■ DIRECTIONS FOR THIS TASK: The answer should consist of every record, reproduced exactly.

(Stored records)
☆ ☆ ☆
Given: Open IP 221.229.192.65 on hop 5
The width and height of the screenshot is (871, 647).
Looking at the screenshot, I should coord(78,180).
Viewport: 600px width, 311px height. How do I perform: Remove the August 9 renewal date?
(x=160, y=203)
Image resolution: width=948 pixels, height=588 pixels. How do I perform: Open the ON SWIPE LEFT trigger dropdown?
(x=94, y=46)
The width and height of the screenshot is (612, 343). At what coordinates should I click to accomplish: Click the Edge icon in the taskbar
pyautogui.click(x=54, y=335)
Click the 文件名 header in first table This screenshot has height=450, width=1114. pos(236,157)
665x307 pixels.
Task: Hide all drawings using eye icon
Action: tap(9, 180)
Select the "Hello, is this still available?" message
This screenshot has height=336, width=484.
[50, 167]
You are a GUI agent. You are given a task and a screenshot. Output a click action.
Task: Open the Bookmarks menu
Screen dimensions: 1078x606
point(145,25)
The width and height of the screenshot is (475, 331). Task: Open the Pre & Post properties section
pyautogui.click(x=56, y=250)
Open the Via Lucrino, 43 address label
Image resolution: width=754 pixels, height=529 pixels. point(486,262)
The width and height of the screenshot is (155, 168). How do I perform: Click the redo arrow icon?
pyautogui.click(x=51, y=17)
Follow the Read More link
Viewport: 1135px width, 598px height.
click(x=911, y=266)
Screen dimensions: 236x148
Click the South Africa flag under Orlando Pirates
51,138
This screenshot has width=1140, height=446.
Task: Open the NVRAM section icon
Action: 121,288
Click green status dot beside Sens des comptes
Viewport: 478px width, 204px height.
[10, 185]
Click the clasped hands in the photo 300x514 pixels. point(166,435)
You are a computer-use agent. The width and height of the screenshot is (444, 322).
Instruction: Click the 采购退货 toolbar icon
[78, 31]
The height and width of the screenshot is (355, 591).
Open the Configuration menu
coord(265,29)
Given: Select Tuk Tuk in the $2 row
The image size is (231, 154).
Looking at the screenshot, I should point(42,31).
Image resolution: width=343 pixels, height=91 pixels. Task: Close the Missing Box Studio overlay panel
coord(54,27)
☆ ☆ ☆
■ SOLUTION:
Given: Open IP 221.229.192.65 on hop 5
The width and height of the screenshot is (871, 647).
Looking at the screenshot, I should coord(78,180).
Viewport: 600px width, 311px height. How do I perform: Remove the August 9 renewal date?
(x=160, y=203)
Image resolution: width=948 pixels, height=588 pixels. How do I perform: Open the ON SWIPE LEFT trigger dropdown?
(x=94, y=46)
The width and height of the screenshot is (612, 343). At what coordinates should I click to accomplish: Click the Edge icon in the taskbar
pyautogui.click(x=54, y=335)
Click the 文件名 header in first table This screenshot has height=450, width=1114. pos(236,157)
665x307 pixels.
Task: Hide all drawings using eye icon
Action: tap(9, 180)
Select the "Hello, is this still available?" message
This screenshot has height=336, width=484.
[50, 167]
You are a GUI agent. You are given a task and a screenshot. Output a click action.
Task: Open the Bookmarks menu
Screen dimensions: 1078x606
point(145,25)
The width and height of the screenshot is (475, 331). Task: Open the Pre & Post properties section
pyautogui.click(x=56, y=250)
Open the Via Lucrino, 43 address label
Image resolution: width=754 pixels, height=529 pixels. point(486,262)
The width and height of the screenshot is (155, 168). How do I perform: Click the redo arrow icon?
pyautogui.click(x=51, y=17)
Follow the Read More link
Viewport: 1135px width, 598px height.
click(x=911, y=266)
Screen dimensions: 236x148
Click the South Africa flag under Orlando Pirates
51,138
This screenshot has width=1140, height=446.
Task: Open the NVRAM section icon
Action: 121,288
Click green status dot beside Sens des comptes
Viewport: 478px width, 204px height.
[10, 185]
Click the clasped hands in the photo 300x514 pixels. point(166,435)
You are a computer-use agent. The width and height of the screenshot is (444, 322).
Instruction: Click the 采购退货 toolbar icon
[78, 31]
The height and width of the screenshot is (355, 591).
Open the Configuration menu
coord(265,29)
Given: Select Tuk Tuk in the $2 row
The image size is (231, 154).
Looking at the screenshot, I should point(42,31).
Image resolution: width=343 pixels, height=91 pixels. Task: Close the Missing Box Studio overlay panel
coord(54,27)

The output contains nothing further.